Le manuel type de Lucien Febvre et François Crouzet
En 1950-1951, les historiens français Lucien Febvre et François Crouzet réalisent une étude sur l’enseignement de l’histoire pour l’Unesco. Ils observent que, à la différence de l’histoire politique et militaire, l’histoire culturelle, scientifique et sociale « met au premier plan les forces qui agissent pour unir les nations ». Ils concluent que la mission des éducateurs est de mettre en avant l’histoire culturelle pour faire contrepoids ; l’organisation les charge alors de rédiger un manuel type, qui pourrait constituer un « exemple concret d’histoire culturelle qui mette en pleine lumière l’interdépendance des nations et soit susceptible d’autre part d’être utilisé dans les établissements scolaires ».

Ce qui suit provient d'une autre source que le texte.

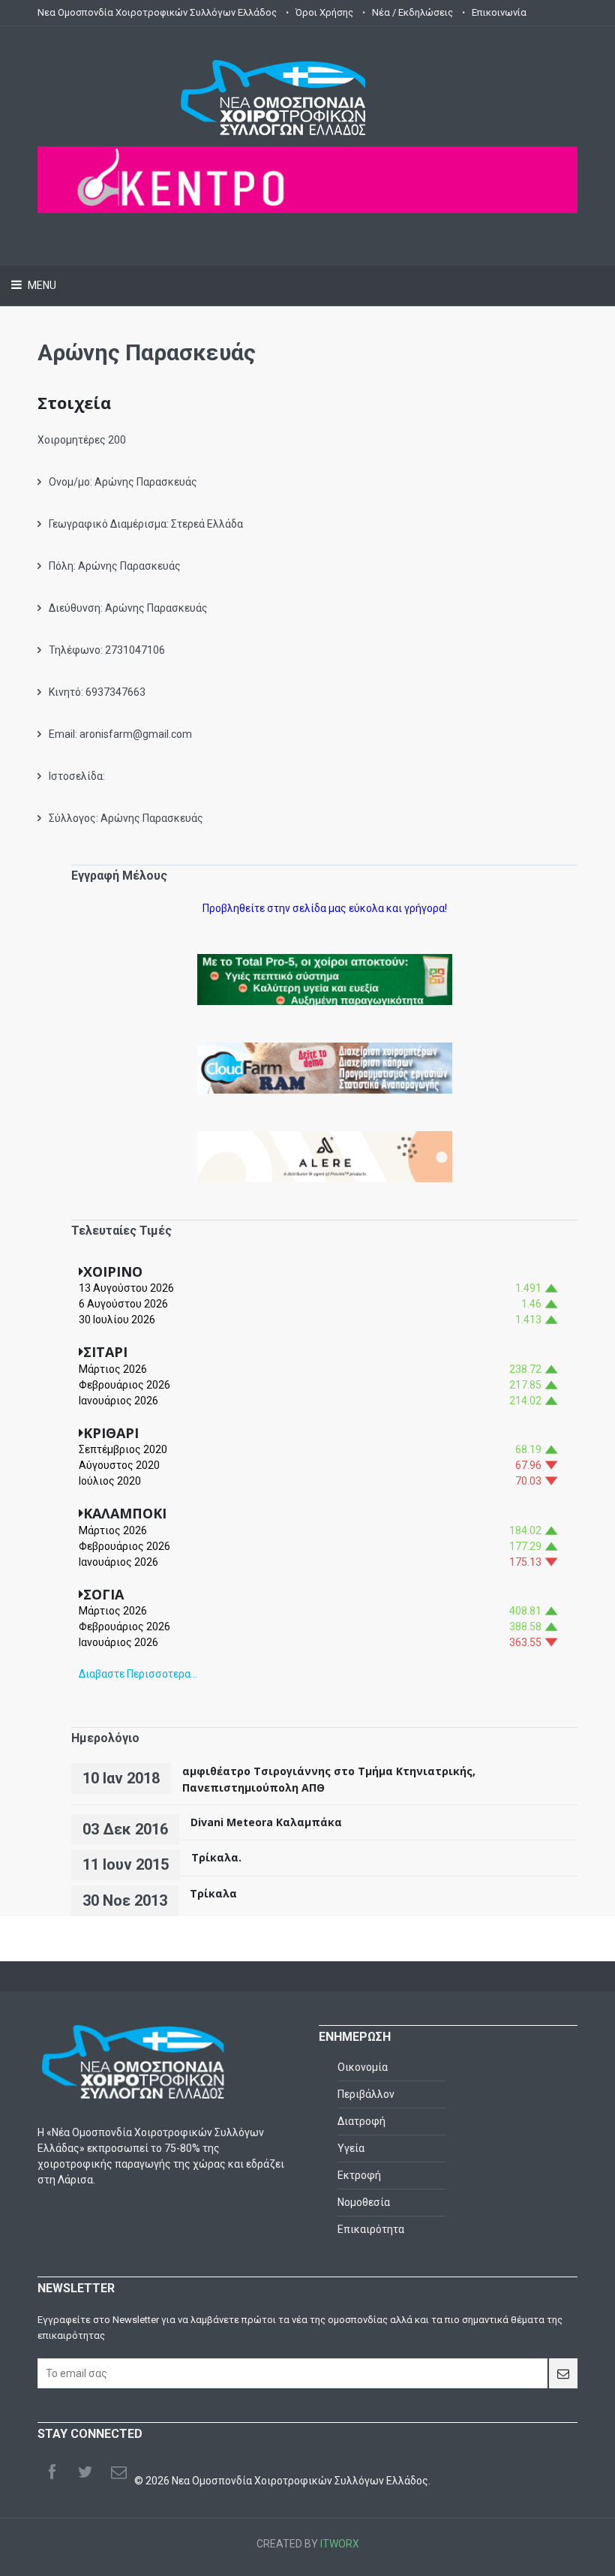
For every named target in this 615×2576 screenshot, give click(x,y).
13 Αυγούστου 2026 (126, 1288)
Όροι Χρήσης (324, 12)
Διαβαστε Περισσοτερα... (138, 1674)
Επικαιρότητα (371, 2229)
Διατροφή (362, 2121)
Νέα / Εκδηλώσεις (412, 12)
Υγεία (351, 2148)
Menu (41, 285)
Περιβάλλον (366, 2094)
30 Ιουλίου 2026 (117, 1320)
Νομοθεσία (364, 2202)
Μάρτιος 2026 (113, 1369)
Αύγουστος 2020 (119, 1465)
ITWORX (339, 2544)
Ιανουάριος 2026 (118, 1401)
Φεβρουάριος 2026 (124, 1385)
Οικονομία (363, 2067)
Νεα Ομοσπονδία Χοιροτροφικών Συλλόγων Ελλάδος (157, 12)
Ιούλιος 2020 (110, 1481)
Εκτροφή (359, 2175)
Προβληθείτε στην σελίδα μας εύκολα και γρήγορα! (324, 908)
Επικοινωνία (499, 12)
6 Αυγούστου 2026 (123, 1304)
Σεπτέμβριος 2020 (123, 1449)
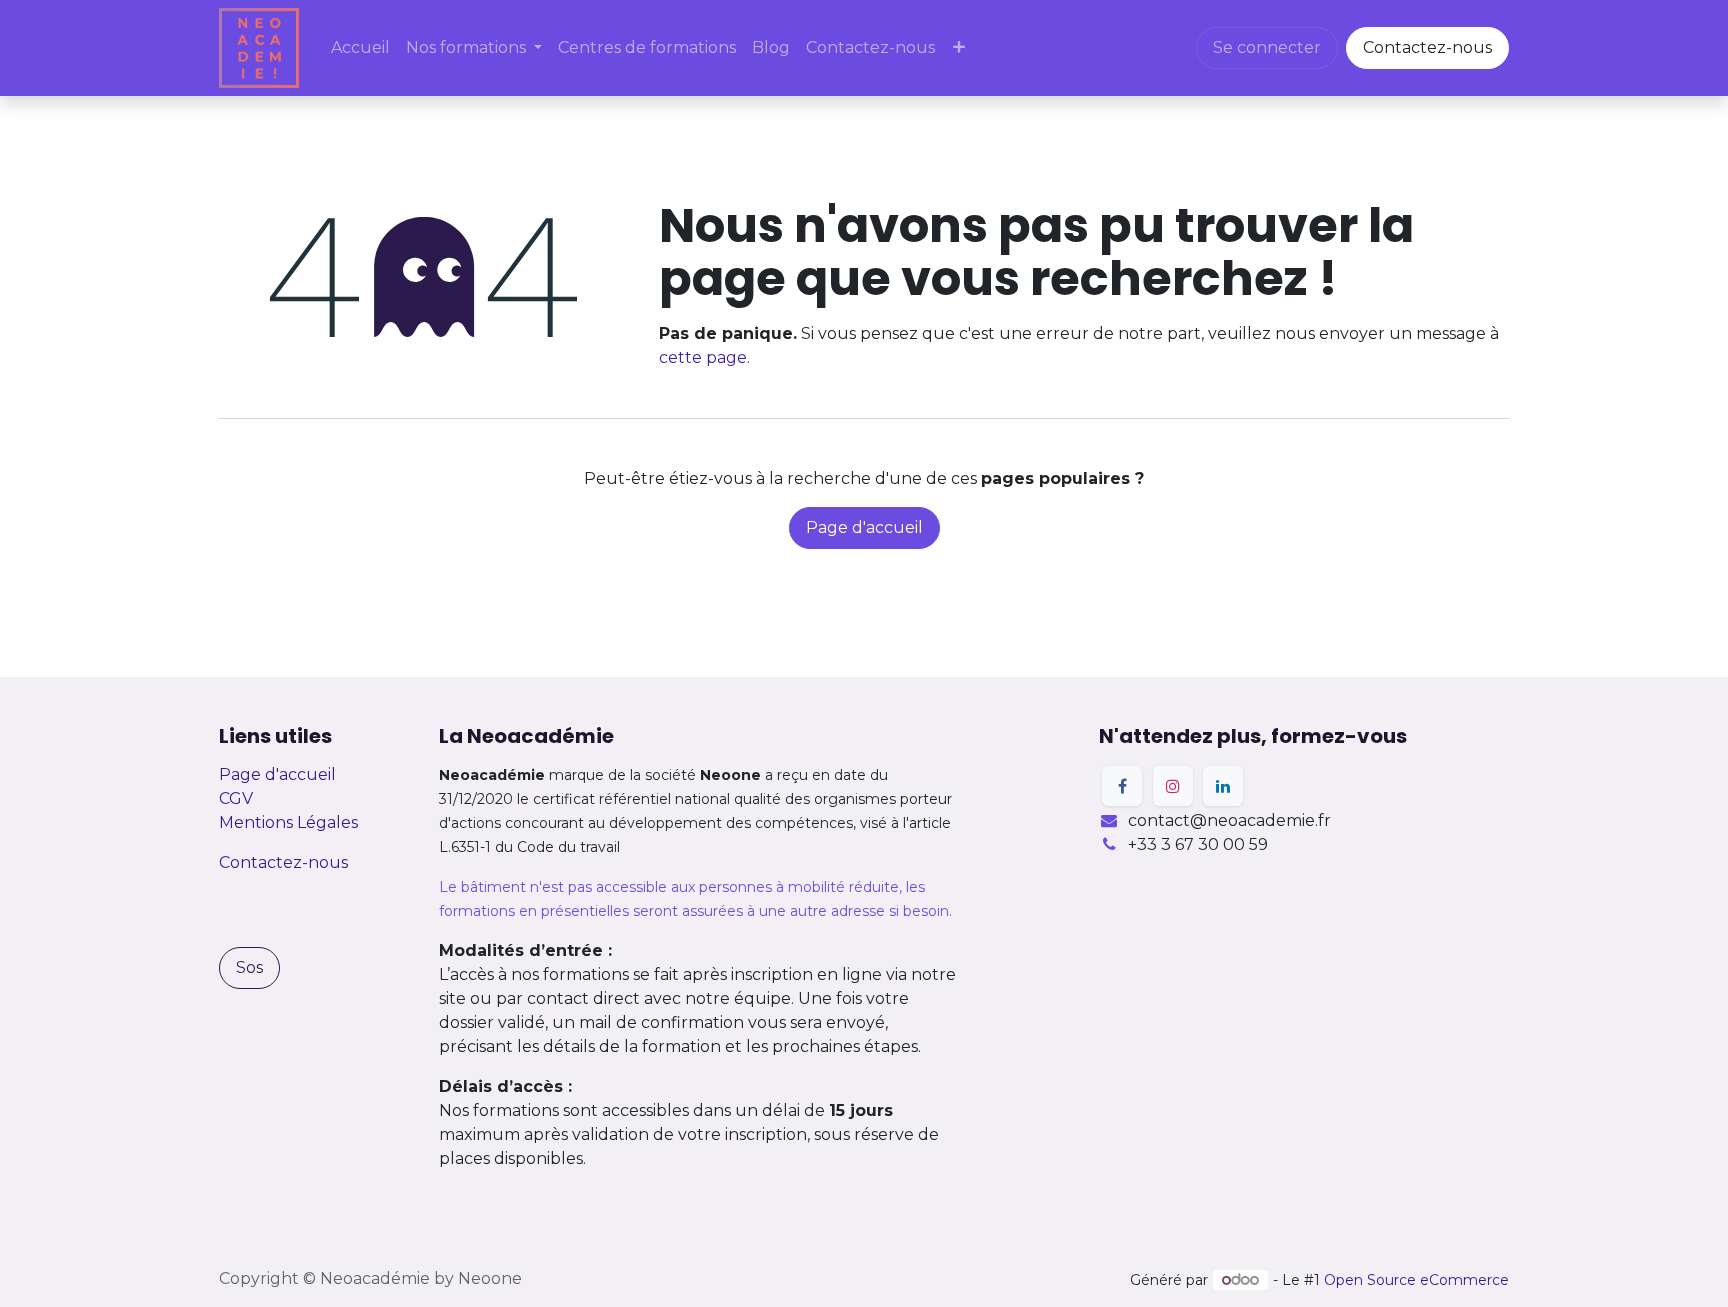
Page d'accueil (864, 527)
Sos (249, 967)
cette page (703, 357)
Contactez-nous (1427, 47)
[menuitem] (360, 48)
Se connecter (1267, 47)
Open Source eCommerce (1416, 1280)
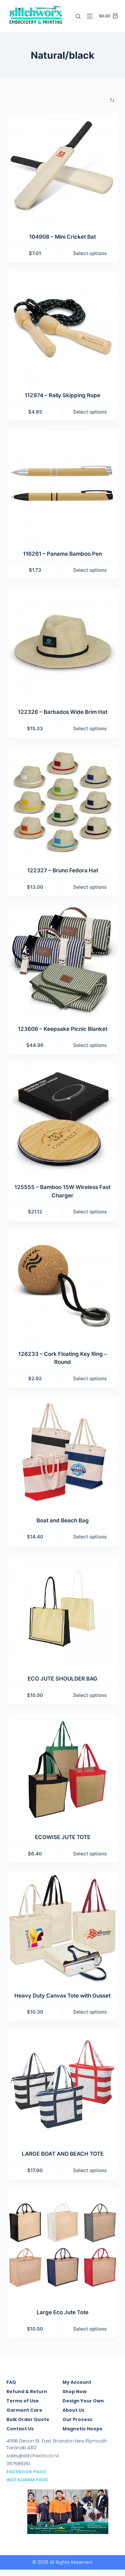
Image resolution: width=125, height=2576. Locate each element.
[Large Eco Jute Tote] (62, 2244)
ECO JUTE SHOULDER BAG (62, 1678)
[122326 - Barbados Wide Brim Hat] (62, 644)
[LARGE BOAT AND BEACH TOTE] (62, 2086)
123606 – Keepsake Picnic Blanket (62, 1029)
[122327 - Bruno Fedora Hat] (62, 802)
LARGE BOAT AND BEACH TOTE (63, 2154)
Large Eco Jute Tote (62, 2312)
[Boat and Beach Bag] (62, 1452)
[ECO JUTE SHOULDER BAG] (62, 1610)
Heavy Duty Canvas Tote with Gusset (62, 1995)
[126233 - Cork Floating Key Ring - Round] (62, 1285)
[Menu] (90, 16)
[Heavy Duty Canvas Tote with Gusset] (62, 1927)
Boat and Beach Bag (63, 1520)
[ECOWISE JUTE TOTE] (62, 1769)
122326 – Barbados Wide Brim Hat (62, 712)
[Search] (78, 16)
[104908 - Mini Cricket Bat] (62, 169)
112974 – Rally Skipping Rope (62, 395)
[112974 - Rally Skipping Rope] (62, 327)
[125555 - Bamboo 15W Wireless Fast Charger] (62, 1119)
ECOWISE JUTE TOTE (62, 1837)
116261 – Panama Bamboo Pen (62, 554)
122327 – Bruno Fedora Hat (62, 870)
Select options (90, 253)
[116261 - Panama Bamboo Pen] (62, 485)
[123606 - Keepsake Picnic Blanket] (62, 960)
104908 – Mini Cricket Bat (62, 237)
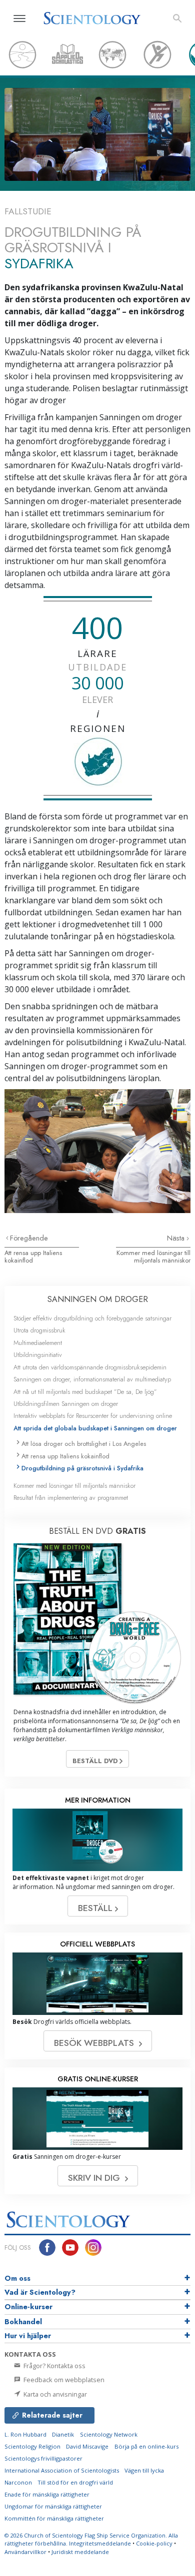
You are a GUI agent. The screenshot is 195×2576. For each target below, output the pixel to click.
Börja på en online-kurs (146, 2446)
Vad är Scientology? (40, 2292)
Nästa (176, 1238)
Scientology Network (109, 2434)
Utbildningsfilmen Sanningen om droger (66, 1403)
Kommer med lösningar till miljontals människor (153, 1256)
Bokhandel (23, 2322)
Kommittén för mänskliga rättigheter (54, 2518)
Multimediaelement (38, 1342)
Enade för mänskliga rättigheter (47, 2494)
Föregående (29, 1238)
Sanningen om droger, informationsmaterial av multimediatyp (92, 1379)
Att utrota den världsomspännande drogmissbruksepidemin (90, 1367)
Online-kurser (28, 2307)
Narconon (18, 2482)
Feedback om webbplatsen (63, 2379)
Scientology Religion (32, 2446)
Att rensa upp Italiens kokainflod (33, 1256)
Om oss (17, 2278)
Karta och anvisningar (54, 2394)
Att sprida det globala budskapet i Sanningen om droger (95, 1428)
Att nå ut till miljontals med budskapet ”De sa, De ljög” (85, 1391)
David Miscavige (87, 2446)
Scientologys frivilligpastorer (43, 2458)
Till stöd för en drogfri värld (75, 2482)
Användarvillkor (25, 2552)
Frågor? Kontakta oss (54, 2365)
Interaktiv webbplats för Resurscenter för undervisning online (93, 1415)
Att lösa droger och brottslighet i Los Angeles (84, 1443)
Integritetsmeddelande (100, 2543)
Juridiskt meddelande (80, 2552)
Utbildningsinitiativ (38, 1354)
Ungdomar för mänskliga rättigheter (53, 2506)
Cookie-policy (154, 2543)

Progressiste et novateur, leur manuel propose une histoire de France ouverte sur l’Europe et le monde. Sa première partie, « Emprunts et civilisation », souligne tout ce qui, dans la civilisation française, « vient d’ailleurs », dans le domaine de la nature (plantes) et de la vie quotidienne (alimentation, vêtements), de la population et de la culture. Les deuxième et troisième parties – une chronologie de la France dans l’Europe et les apports de la civilisation française – mettent aussi en avant les emprunts et les échanges d’un pays solidaire de l’Europe et du monde. Le manuel casse ainsi le récit traditionnel de la race et du « sang français ». Il s’inscrit dans la lutte de l’Unesco (et des nations européennes d’après le nazisme) contre le racisme, en réfléchissant à l’« étrange notion de pureté », l’« insurmontable répulsion des hommes pour le mélange » – qu’ils identifient pourtant comme un moteur de l’histoire.
L’essai de manuel type de Febvre et Crouzet n’est finalement pas diffusé et l’Unesco conclut qu’il est « impossible […] d’établir un programme idéal à appliquer dans le monde entier ». L’organisation poursuit toutefois ses efforts dans les années 1950-1960, avec des résultats toujours mitigés. En 1968, elle recommande aux enseignants et aux auteurs de manuels scolaires d’éviter une quinzaine de mots considérés comme racistes pour désigner les groupes ethniques ou religieux, en particulier les peuples des anciens empires coloniaux européens. La recommandation est très mal reçue aux États-Unis. Le représentant de la Louisiane au Congrès accuse l’Unesco de censure et compare son action aux « techniques bolcheviques de lavage de cerveau ». Si l’organisation ne parvient pas à obtenir la révision générale des manuels, les travaux qu’elle suscite dans ce but en Europe ont un impact non négligeable dans la construction d’une culture pacifiste et d’une histoire décloisonnée du continent.